** Source data follows **

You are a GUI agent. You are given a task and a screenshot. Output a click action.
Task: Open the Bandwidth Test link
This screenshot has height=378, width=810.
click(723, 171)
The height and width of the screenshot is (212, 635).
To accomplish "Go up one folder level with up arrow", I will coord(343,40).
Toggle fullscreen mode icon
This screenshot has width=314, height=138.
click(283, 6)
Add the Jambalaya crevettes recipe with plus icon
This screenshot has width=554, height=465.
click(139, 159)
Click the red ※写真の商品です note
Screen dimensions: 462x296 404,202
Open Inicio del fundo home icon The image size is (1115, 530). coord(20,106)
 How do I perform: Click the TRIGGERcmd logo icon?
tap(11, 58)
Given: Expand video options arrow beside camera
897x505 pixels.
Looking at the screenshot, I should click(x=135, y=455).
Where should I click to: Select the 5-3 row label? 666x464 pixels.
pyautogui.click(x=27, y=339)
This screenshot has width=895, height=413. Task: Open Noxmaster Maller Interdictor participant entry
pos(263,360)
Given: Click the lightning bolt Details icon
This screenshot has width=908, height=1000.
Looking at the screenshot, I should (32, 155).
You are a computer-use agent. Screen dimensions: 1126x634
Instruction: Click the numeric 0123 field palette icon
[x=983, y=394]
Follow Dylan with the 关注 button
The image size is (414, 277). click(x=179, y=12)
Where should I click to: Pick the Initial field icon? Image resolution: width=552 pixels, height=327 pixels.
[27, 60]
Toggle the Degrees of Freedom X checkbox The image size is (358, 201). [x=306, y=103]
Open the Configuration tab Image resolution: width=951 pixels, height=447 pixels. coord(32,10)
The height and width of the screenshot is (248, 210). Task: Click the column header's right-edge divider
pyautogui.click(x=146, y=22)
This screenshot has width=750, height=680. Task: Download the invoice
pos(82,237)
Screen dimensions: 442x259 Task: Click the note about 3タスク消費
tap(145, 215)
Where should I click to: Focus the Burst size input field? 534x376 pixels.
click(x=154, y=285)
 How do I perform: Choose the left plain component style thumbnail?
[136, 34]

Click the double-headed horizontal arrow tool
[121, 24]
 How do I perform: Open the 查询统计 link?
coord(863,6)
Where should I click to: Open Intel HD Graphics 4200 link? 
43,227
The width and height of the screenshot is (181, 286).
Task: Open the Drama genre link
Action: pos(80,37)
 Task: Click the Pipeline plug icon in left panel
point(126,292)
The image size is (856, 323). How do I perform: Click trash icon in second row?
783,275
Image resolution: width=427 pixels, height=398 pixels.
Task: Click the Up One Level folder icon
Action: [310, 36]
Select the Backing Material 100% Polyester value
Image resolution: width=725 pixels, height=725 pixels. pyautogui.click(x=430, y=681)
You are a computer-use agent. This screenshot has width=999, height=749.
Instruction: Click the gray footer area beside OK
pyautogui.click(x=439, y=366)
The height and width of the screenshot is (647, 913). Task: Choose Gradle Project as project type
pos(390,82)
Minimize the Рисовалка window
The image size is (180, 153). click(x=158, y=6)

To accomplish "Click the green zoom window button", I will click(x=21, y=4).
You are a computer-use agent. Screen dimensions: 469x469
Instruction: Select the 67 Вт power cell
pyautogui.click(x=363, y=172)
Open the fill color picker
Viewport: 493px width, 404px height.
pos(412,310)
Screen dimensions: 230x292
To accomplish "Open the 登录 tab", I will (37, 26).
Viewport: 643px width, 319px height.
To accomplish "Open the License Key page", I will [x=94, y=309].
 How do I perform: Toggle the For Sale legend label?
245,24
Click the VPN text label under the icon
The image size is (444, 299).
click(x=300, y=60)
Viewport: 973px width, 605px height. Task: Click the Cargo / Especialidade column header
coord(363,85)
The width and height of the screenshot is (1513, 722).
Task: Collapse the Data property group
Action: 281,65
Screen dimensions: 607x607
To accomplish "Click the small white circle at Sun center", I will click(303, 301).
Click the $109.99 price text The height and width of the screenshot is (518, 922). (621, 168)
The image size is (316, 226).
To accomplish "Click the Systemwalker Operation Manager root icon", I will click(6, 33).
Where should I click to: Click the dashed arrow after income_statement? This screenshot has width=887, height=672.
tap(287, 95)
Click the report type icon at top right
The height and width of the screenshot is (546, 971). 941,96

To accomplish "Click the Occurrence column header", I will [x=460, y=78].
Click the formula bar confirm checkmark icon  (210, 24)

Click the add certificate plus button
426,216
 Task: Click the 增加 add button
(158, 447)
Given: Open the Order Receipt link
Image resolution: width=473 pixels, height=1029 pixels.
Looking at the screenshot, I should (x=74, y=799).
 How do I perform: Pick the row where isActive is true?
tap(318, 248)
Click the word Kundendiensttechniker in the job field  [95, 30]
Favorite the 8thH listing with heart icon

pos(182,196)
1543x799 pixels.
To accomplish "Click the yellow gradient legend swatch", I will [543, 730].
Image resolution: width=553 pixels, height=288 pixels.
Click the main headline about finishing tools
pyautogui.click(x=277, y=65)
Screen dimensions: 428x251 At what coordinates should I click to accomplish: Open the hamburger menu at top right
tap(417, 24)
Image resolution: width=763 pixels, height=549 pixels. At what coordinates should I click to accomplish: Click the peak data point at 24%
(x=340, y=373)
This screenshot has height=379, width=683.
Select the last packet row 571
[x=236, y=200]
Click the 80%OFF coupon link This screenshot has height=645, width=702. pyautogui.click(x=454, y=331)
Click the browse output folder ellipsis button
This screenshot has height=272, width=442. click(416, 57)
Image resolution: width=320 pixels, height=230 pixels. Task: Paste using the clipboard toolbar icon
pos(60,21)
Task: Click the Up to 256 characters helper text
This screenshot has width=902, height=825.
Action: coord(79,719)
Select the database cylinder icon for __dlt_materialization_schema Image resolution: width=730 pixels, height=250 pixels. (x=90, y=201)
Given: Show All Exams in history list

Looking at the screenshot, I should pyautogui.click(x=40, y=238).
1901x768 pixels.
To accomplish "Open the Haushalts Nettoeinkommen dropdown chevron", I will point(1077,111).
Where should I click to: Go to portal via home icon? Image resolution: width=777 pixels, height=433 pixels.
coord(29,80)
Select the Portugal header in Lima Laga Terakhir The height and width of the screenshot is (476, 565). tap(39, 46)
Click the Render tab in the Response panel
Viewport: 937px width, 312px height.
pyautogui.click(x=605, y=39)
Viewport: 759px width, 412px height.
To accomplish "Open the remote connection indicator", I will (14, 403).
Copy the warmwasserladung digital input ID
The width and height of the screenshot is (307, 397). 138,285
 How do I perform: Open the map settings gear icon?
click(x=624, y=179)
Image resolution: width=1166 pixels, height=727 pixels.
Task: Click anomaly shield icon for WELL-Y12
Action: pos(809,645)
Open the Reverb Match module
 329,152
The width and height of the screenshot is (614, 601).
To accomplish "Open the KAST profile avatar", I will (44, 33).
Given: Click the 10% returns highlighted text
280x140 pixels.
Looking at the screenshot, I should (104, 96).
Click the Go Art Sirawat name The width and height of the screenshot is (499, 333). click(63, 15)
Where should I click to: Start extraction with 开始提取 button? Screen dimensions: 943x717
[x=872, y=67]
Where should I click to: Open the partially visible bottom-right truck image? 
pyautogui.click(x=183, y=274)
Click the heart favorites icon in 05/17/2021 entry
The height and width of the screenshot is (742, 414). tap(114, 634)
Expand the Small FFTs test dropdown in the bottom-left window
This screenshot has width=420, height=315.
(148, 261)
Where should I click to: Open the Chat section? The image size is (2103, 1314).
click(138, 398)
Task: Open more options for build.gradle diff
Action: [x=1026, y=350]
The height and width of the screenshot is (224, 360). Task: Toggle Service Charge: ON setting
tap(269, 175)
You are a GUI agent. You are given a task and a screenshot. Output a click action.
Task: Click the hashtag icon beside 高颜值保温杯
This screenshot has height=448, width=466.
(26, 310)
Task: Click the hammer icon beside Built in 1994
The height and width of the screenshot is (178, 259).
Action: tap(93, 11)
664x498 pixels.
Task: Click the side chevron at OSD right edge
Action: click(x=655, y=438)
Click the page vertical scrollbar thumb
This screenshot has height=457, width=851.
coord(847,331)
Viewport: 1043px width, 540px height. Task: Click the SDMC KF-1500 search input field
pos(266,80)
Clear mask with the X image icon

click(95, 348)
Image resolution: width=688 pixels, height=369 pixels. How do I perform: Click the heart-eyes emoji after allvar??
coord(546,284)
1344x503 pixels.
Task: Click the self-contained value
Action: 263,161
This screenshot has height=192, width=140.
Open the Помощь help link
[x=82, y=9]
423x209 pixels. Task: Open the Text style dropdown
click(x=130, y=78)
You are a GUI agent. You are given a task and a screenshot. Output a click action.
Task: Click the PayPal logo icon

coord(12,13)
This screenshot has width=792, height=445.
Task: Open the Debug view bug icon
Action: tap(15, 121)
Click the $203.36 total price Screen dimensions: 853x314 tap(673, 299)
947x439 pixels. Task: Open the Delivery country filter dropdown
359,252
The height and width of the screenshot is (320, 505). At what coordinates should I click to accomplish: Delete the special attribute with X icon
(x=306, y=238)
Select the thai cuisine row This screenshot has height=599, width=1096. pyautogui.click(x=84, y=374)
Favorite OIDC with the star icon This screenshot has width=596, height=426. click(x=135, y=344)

** End of Source data **

* _Aim of the task_: Scan the records above for the lines holding "Click the formula" and "1901x768 pixels.". Transcribe those two and every line between them word for word, and no others.

* _Expected output_:
Click the formula bar confirm checkmark icon  (210, 24)

Click the add certificate plus button
426,216
 Task: Click the 增加 add button
(158, 447)
Given: Open the Order Receipt link
Image resolution: width=473 pixels, height=1029 pixels.
Looking at the screenshot, I should (x=74, y=799).
 How do I perform: Pick the row where isActive is true?
tap(318, 248)
Click the word Kundendiensttechniker in the job field  [95, 30]
Favorite the 8thH listing with heart icon

pos(182,196)
1543x799 pixels.
To accomplish "Click the yellow gradient legend swatch", I will [543, 730].
Image resolution: width=553 pixels, height=288 pixels.
Click the main headline about finishing tools
pyautogui.click(x=277, y=65)
Screen dimensions: 428x251 At what coordinates should I click to accomplish: Open the hamburger menu at top right
tap(417, 24)
Image resolution: width=763 pixels, height=549 pixels. At what coordinates should I click to accomplish: Click the peak data point at 24%
(x=340, y=373)
This screenshot has height=379, width=683.
Select the last packet row 571
[x=236, y=200]
Click the 80%OFF coupon link This screenshot has height=645, width=702. pyautogui.click(x=454, y=331)
Click the browse output folder ellipsis button
This screenshot has height=272, width=442. click(416, 57)
Image resolution: width=320 pixels, height=230 pixels. Task: Paste using the clipboard toolbar icon
pos(60,21)
Task: Click the Up to 256 characters helper text
This screenshot has width=902, height=825.
Action: coord(79,719)
Select the database cylinder icon for __dlt_materialization_schema Image resolution: width=730 pixels, height=250 pixels. (x=90, y=201)
Given: Show All Exams in history list

Looking at the screenshot, I should pyautogui.click(x=40, y=238).
1901x768 pixels.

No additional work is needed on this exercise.